**Directions:** Beginning with the first line, copy out each line of the material until the line containing "Given: Click the Product EOS Time text" has been copied as well.

>>>

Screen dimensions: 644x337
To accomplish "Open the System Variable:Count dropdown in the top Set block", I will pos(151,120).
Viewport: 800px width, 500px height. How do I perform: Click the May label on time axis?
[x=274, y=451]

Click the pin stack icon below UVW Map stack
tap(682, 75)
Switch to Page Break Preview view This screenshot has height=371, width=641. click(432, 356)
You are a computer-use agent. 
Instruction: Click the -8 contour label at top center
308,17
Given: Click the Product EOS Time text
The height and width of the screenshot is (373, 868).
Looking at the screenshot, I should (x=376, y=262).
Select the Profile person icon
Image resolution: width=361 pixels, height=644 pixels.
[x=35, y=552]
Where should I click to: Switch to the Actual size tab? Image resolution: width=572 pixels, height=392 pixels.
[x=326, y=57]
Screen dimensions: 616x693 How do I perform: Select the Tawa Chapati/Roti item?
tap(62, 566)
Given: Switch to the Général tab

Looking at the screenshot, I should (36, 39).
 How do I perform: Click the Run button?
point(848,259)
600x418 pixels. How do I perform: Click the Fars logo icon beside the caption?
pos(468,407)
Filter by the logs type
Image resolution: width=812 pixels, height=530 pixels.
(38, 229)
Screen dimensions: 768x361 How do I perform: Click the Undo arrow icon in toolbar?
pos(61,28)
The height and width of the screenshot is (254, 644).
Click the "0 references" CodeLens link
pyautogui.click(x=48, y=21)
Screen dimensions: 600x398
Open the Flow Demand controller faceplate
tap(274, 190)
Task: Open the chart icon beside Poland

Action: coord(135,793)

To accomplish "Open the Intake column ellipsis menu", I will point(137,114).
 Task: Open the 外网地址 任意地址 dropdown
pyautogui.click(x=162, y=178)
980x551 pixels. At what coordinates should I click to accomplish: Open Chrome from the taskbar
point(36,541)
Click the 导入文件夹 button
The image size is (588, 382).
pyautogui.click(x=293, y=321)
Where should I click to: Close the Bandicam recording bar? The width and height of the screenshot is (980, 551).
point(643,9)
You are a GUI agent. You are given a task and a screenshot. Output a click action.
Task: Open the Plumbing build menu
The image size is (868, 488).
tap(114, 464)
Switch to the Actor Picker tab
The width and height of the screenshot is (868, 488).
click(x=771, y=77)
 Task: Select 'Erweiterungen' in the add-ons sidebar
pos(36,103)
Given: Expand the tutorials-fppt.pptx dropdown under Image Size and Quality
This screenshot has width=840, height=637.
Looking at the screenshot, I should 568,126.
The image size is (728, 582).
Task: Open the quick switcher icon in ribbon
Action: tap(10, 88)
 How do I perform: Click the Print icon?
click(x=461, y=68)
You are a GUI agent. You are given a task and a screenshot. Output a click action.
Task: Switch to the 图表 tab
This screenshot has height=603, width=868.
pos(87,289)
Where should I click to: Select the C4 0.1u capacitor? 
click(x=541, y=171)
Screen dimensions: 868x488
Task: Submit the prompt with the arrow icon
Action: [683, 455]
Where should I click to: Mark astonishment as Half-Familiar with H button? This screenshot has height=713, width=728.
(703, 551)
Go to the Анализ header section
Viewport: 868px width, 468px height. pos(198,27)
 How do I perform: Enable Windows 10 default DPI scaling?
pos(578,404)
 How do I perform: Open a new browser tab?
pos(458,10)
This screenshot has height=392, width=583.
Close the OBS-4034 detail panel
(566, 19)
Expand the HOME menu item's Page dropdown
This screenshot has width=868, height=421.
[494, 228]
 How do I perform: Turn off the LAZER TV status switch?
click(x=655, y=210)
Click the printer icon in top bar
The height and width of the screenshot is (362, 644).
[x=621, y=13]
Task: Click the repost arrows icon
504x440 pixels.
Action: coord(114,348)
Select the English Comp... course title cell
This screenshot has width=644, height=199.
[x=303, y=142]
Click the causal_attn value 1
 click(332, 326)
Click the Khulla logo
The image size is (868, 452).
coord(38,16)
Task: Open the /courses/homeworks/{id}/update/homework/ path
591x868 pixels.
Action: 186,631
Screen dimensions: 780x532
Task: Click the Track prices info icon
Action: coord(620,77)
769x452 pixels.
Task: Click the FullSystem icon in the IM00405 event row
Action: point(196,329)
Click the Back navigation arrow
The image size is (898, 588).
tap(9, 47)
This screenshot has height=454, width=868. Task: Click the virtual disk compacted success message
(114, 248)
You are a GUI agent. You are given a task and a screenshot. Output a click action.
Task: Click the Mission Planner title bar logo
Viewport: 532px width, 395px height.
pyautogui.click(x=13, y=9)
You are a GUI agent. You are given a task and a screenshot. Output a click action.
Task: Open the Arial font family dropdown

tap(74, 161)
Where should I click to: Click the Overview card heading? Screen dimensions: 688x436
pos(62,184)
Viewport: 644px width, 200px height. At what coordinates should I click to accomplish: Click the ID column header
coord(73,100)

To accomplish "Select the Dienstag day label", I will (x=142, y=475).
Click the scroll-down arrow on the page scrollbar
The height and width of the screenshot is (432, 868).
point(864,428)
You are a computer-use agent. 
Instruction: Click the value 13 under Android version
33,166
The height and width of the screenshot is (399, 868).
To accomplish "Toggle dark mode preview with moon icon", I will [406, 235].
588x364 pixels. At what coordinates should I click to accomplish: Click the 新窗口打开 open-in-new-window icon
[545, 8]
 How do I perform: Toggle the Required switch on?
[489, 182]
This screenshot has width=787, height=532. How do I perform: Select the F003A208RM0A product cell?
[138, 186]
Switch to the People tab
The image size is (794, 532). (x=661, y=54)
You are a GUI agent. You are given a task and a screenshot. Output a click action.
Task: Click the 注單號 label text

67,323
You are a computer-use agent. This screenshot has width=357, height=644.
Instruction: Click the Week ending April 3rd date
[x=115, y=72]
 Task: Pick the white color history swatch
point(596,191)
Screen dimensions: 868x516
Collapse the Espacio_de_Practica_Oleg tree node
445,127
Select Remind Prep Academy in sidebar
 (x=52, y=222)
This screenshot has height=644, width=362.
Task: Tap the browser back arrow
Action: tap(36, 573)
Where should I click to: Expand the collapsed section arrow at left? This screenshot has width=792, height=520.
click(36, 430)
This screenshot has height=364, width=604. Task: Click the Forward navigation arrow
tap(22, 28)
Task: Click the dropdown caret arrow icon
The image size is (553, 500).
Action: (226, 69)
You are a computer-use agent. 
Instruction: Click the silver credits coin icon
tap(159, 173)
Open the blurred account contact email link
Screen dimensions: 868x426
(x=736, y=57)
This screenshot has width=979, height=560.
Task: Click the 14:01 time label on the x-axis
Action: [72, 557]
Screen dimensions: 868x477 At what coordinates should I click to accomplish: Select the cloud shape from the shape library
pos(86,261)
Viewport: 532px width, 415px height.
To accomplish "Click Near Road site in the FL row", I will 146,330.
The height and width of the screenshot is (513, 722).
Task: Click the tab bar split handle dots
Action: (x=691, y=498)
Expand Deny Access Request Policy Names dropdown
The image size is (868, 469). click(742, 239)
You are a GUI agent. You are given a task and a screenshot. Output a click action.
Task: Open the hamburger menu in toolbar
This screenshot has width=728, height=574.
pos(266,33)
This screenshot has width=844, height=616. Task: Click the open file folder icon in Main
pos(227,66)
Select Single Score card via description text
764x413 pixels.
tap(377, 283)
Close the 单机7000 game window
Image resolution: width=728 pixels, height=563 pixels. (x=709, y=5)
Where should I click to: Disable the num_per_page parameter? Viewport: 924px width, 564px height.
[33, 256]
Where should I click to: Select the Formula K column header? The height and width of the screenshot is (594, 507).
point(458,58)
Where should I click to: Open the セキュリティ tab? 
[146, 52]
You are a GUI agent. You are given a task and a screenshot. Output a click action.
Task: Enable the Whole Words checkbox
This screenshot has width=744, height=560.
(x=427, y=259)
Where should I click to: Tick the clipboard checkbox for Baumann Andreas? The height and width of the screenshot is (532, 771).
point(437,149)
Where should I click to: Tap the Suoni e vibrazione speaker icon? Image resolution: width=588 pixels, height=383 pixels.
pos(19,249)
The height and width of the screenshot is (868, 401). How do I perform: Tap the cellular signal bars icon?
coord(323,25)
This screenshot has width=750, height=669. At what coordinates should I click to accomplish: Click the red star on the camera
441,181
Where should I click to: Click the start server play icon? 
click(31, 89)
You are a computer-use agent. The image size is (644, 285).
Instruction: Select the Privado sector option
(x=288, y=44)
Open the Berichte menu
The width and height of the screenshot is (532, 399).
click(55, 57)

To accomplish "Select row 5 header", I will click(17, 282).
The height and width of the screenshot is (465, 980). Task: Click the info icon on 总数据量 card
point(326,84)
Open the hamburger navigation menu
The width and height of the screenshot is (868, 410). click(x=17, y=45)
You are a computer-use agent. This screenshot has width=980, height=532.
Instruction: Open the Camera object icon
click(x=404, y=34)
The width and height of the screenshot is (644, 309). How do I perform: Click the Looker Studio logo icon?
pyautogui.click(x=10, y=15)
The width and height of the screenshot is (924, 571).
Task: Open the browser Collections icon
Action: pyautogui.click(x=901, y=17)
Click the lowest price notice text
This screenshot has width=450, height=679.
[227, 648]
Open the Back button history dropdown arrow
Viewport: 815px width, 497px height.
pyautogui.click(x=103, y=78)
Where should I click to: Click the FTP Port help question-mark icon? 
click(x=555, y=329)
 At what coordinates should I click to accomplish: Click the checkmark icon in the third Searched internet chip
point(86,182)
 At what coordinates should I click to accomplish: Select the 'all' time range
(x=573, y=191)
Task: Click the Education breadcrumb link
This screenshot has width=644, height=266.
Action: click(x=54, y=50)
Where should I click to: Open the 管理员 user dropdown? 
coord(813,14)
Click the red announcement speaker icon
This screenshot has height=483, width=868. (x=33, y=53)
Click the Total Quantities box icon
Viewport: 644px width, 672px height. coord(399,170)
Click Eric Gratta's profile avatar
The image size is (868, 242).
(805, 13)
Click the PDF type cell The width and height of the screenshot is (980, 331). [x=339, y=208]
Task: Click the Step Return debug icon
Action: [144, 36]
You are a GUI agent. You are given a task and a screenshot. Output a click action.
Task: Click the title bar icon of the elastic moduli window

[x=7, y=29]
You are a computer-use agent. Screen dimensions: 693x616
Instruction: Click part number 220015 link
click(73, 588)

<<<

**Answer area:**
Screen dimensions: 644x337
To accomplish "Open the System Variable:Count dropdown in the top Set block", I will pos(151,120).
Viewport: 800px width, 500px height. How do I perform: Click the May label on time axis?
[x=274, y=451]

Click the pin stack icon below UVW Map stack
tap(682, 75)
Switch to Page Break Preview view This screenshot has height=371, width=641. click(432, 356)
You are a computer-use agent. 
Instruction: Click the -8 contour label at top center
308,17
Given: Click the Product EOS Time text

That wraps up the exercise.